At his trial, instead of getting life with no chance for parol, he gets 25 years to life, which means he could actually get out on parole in 10 years. The Landry’s are beyond furious. They decide that they are going to practise their own brand of justice. They kidnap the prisoner on his way to another prison and take him to a cabin in the woods.

This cabin is not a Whedonesque type affair, it is just an old broken down property.

With a basement.

I will not go into the particulars of the rest of the film but the clue is in the title, The Tortured. And it does what is says on the label. I wasn’t surprised, but I was disturbed at the coldness of the camera lens. It dispassionately gets us up close and personal with the grizzly details and it makes for uncomfortable viewing.
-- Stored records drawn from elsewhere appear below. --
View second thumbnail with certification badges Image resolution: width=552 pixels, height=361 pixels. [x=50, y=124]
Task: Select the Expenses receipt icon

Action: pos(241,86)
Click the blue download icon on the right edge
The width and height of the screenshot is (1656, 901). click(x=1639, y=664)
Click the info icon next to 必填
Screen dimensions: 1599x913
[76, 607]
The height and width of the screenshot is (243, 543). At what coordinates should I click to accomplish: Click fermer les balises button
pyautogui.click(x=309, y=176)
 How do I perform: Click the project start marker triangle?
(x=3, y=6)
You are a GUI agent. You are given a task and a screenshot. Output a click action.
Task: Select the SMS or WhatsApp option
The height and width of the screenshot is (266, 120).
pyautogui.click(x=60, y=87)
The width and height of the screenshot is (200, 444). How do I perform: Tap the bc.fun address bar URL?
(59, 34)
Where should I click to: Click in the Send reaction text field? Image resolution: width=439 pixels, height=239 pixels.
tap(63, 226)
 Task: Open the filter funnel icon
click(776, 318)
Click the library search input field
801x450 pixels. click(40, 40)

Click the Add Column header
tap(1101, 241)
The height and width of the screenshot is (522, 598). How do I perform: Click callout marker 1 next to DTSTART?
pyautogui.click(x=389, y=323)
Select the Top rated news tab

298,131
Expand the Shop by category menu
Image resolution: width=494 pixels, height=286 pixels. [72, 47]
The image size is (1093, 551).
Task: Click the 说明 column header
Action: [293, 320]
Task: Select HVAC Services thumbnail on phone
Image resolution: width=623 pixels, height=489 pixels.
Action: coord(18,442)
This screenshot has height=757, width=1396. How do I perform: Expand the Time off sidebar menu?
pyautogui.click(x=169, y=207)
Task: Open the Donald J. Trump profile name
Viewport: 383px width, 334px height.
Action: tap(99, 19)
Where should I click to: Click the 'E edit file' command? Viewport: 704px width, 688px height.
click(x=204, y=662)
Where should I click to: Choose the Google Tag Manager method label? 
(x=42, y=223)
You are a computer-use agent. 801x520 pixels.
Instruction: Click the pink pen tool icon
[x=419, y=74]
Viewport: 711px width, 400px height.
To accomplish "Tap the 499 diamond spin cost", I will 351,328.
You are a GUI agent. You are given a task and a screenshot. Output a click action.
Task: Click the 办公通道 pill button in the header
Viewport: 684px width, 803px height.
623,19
The only redeeming factor in the film, is the ending. This is torture porn with a message. A pretty good one too. But I cannot divulge it without giving away a huge plot twist.

I will tell you this, as a horror film aficionado, I did’t see it coming. The twist I had in mind, did not exist.

So good job by Marek Poseval who wrote the thing and to Lieberman who directed it.

But…

Unless you are strong of stomach, I am as a rule, I watched it while eating my tea (dinner in the US). But even I could feel my gag reflex attempting to cut in a couple of times.

For plot twist alone, I’d give this a 3 out of 5 stars. I knew it was going to be a horror film, as I said, Bill Moseley, of whom I am a huge fan, almost guaranteed it. It was just a bit too much torture porn for my tastes, despite its message.